While it is true that cooling tower water is saturated with oxygen, SRB and other anaerobic species such as Clostridium can survive in the oxygen-free deposits that can accumulate in cooling towers. As these deposits accumulate, aerobic bacteria quickly consume all of the oxygen. An anaerobic condition develops since water can not circulate through the deposit to supply more oxygen. When anaerobic bacteria detect the lack of oxygen, they enter their active growth phase and begin to multiply.

How does anaerobic bacteria harm metal?:

SRB colonies can attack all types of ferrous metals including iron, mild steel, galvanized and stainless steel. SRB’s metabolic process uses the conversion of iron to iron oxide to create energy. Clostridium excretes hydrogen ions which react with water to form strong organic acids. Both types of bacteria result in pits in the surface of the metal that are hidden under tubercles of iron oxide. These tubercles, or corrosion nodules, protect the anaerobic bacteria from the oxygen that would quickly kill them. The tubercles also give away the presence of anaerobic bacteria and that microbiologically influenced corrosion, or MIC, that is occurring.
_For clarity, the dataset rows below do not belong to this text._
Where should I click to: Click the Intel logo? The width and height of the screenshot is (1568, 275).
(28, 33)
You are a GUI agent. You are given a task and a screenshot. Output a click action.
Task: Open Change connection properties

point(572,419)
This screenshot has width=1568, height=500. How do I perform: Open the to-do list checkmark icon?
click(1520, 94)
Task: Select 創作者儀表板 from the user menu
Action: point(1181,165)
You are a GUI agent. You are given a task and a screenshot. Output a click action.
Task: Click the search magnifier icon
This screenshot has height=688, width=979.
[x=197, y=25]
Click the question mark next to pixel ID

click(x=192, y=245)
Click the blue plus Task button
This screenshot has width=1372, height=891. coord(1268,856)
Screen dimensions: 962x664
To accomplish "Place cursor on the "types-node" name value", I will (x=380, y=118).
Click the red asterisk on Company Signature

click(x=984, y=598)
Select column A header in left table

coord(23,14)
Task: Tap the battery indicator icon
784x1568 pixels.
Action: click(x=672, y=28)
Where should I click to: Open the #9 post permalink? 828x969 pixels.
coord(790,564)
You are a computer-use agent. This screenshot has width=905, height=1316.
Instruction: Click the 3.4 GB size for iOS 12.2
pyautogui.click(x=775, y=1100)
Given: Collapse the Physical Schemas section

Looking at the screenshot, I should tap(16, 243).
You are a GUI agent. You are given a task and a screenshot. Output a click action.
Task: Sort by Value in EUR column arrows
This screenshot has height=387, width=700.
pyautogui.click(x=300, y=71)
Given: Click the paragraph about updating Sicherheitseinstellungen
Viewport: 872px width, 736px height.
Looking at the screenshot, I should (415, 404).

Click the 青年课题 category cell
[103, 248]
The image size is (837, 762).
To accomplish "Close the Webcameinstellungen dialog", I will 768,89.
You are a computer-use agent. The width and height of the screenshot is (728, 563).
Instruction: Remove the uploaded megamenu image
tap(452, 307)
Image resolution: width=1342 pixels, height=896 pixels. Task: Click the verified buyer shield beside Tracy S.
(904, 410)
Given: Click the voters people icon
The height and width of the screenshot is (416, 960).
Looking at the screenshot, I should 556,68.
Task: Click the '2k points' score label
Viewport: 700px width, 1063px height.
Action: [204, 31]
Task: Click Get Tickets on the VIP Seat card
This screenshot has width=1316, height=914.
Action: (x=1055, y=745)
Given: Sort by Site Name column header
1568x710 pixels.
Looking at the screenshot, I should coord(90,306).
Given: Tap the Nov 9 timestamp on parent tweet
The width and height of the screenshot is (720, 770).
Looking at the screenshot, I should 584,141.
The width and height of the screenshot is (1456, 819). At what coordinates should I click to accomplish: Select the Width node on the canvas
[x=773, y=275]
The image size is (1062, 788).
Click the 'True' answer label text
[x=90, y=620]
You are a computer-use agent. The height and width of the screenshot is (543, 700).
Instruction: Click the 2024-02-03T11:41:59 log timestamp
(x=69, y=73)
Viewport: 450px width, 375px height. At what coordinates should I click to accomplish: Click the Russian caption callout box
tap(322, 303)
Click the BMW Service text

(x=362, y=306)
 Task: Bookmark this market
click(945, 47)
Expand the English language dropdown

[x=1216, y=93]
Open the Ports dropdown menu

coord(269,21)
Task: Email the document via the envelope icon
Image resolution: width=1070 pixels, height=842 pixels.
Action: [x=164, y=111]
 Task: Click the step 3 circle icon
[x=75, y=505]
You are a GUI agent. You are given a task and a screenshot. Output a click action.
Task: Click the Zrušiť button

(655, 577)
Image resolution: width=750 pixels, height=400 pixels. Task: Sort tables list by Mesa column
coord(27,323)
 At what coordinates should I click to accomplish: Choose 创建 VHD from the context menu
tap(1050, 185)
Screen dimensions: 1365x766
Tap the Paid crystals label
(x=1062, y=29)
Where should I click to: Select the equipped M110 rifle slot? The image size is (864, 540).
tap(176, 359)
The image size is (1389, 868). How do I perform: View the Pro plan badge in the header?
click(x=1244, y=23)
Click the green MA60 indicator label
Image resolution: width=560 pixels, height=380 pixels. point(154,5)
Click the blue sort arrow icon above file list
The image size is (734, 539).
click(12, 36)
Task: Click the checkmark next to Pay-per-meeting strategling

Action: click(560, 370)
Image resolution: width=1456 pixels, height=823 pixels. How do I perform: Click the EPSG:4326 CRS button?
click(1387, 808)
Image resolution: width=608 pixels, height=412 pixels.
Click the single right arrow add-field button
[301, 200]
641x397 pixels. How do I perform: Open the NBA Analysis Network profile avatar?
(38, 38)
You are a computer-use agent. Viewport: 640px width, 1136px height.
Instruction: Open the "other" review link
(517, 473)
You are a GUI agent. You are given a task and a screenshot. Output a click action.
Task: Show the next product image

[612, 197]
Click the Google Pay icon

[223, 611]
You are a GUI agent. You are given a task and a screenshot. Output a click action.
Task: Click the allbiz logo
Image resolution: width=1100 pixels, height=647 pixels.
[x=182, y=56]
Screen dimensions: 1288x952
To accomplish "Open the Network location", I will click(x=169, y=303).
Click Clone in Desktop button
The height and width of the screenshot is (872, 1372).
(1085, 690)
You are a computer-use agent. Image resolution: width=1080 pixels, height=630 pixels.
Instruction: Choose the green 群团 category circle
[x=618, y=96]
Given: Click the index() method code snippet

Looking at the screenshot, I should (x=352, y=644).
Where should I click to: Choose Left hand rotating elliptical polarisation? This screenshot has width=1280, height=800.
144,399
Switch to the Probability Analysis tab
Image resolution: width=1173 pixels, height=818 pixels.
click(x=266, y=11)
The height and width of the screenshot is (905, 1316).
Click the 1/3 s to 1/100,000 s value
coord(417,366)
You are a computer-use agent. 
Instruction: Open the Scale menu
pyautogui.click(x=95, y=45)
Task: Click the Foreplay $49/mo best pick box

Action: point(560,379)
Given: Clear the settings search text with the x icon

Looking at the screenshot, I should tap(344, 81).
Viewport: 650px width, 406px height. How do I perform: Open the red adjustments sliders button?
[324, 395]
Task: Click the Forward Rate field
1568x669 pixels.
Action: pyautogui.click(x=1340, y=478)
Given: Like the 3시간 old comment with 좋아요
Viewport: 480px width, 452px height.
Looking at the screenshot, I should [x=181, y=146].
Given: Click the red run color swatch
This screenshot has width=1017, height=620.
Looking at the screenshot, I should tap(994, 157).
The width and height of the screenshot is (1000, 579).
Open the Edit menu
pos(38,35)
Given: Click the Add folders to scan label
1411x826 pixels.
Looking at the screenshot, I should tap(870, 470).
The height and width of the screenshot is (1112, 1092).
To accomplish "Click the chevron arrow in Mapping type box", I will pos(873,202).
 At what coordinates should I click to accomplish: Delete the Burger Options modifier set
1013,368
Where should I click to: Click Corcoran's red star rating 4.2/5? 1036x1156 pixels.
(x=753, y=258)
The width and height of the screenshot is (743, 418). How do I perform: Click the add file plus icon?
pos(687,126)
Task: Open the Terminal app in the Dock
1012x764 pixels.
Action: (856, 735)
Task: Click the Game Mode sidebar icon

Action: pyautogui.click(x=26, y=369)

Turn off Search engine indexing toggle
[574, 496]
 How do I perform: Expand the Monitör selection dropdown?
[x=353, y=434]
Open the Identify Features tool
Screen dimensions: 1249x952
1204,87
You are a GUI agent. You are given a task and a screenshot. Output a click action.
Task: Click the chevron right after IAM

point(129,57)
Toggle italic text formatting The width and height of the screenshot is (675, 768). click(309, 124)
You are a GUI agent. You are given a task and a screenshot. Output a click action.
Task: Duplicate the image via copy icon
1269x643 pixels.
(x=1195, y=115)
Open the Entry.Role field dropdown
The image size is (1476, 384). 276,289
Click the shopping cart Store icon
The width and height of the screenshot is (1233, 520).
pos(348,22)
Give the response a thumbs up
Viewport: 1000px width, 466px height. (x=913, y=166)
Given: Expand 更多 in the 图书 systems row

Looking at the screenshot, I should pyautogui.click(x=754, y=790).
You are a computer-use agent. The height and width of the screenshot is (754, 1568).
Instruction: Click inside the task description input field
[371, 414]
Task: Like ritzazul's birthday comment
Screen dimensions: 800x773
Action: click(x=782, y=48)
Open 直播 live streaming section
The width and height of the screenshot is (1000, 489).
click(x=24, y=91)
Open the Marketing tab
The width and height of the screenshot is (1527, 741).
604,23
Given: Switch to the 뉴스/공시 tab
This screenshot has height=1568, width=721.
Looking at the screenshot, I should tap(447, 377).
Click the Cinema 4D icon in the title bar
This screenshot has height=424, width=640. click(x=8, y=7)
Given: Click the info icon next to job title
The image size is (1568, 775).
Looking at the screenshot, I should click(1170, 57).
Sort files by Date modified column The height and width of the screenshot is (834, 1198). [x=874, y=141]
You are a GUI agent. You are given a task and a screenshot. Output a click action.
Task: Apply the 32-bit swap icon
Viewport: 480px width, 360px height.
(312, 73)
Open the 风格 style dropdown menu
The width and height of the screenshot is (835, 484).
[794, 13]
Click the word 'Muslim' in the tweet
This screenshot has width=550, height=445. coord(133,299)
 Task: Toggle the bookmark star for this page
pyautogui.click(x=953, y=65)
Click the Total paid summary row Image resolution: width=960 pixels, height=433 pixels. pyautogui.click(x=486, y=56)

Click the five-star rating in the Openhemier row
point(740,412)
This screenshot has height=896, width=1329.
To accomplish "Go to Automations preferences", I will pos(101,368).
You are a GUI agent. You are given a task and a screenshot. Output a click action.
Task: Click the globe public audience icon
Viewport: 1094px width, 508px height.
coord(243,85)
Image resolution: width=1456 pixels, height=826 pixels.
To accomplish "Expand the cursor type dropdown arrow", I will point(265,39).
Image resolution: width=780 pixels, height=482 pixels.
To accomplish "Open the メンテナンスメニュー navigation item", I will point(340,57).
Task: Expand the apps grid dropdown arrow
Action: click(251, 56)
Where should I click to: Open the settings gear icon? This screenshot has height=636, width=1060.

What can I do to prevent microbiological influenced corrosion (MIC) problems?:

Keeping your surfaces clean is the best defense against SRB, Clostridium, or any other anaerobic bacteria, because without deposits to hide under, these bacteria are kept in check by the oxygen-rich water in your cooling tower. In general, when the depth of the deposit in your cooling tower exceeds ½”, MIC problems will tend to develop. The appearance of corrosion nodules “growing” in your sump or elsewhere in the system is also a bad sign.

Can it be stopped once it starts growing?:

Yes. The earlier we can detect the activity of anaerobic bacteria, the better job we can do at protecting your equipment from its harmful effects. A routine cooling tower sump cleaning program will help prevent MIC. An annual chiller inspection and brushing will help keep MIC from occurring in this expensive component. Bromine has also been shown to be very effective at preventing MIC by preventing protective biofilms from developing.

What about my other systems?:

Most closed loop systems use oxygen scavengers to prevent corrosion. The nature of this type of treatment creates the anaerobic conditions that permits SRB to thrive. Fortunately, there is little opportunity for anaerobic bacteria to enter a closed loop since there is no contact with air or other sources of bacteria. Still, there are occasionally cases where anaerobic bacteria have caused significant MIC damage to closed loop system and even boiler feedwater systems.